The department negotiated separate settlements with the individual owners of seven Osteo Relief Institutes for a total recovery from the owners and their clinics of more than $7.1 million. The settlements resolved allegations that the defendants knowingly billed Medicare for medically unnecessary viscosupplementation injections and medically unnecessary knee braces. Viscosupplementation is a treatment for osteoarthritis, in which a doctor injects a gel-like fluid into a patient’s knee joint to act as a lubricant and to supplement the natural properties of joint fluid. The government alleged that these clinics administered viscosupplementation injections to patients who did not need them, used multiple brands of viscosupplements successively on patients without clinical support, and used discounted viscosupplements reimported from foreign countries. The government also alleged that they provided unnecessary custom knee braces to patients.

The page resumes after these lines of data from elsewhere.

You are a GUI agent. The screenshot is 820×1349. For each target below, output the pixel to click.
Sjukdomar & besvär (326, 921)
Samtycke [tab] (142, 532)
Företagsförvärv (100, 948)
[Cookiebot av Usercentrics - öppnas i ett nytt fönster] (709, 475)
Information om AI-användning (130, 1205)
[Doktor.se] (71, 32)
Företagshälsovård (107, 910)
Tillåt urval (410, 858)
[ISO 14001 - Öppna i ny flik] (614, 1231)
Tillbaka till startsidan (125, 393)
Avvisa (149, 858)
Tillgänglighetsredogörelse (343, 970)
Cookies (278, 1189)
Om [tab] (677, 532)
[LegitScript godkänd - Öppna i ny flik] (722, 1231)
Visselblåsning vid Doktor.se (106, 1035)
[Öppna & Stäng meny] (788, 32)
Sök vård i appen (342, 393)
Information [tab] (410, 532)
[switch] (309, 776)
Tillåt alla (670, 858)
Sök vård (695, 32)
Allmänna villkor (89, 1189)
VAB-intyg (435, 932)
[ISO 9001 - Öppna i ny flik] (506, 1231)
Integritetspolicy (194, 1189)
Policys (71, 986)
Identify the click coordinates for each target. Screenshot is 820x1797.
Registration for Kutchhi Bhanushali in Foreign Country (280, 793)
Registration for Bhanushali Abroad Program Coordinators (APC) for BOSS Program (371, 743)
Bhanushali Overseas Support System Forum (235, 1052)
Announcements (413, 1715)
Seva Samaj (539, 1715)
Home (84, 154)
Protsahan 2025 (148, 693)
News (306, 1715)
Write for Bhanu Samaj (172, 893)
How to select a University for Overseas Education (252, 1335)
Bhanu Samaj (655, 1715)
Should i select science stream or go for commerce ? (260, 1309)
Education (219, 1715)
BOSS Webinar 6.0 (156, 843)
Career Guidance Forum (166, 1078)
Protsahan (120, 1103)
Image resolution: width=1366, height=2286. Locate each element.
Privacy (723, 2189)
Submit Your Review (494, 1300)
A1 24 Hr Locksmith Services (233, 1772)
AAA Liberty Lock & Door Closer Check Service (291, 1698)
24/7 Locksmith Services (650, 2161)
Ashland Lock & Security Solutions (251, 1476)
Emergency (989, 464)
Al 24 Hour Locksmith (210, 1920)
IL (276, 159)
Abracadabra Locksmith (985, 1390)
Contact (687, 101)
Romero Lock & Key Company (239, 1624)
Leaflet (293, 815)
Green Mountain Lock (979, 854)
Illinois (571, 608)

In addition to negotiating a settlement with Vanguard Healthcare LLC for approximately $18 million in allowed claims to resolve allegations of grossly substandard nursing home services, the department also pursued Vanguard’s majority owner and CEO and Vanguard’s former director of operations. These two individuals collectively paid $250,000 to resolve allegations that five Vanguard-owned skilled nursing facilities submitted false claims to Medicare and Medicaid for nursing home services that were grossly substandard or worthless, including allegations that the facilities failed to administer medications as prescribed, failed to provide standard infection control or wound care, failed to take prophylactic measures to prevent pressure ulcers, and failed to meet basic nutrition and hygiene needs of their residents.
This year, the department also obtained a $21 million settlement with Diabetic Care Rx LLC (which does business as Patient Care America and Riordan, Lewis & Haden Inc., (RLH) to resolve a lawsuit alleging that they submitted false claims to Tricare through their involvement in a kickback scheme to generate referrals of prescriptions for expensive pain creams, scar creams, and vitamins, regardless of patient need. At the same time as this settlement with Diabetic Care and RLH, the department secured settlements totaling over $300,000 with Diabetic Care Rx’s Chief Executive Officer and former Vice President of Operations. All of the settlements were based on the defendants’ ability to pay.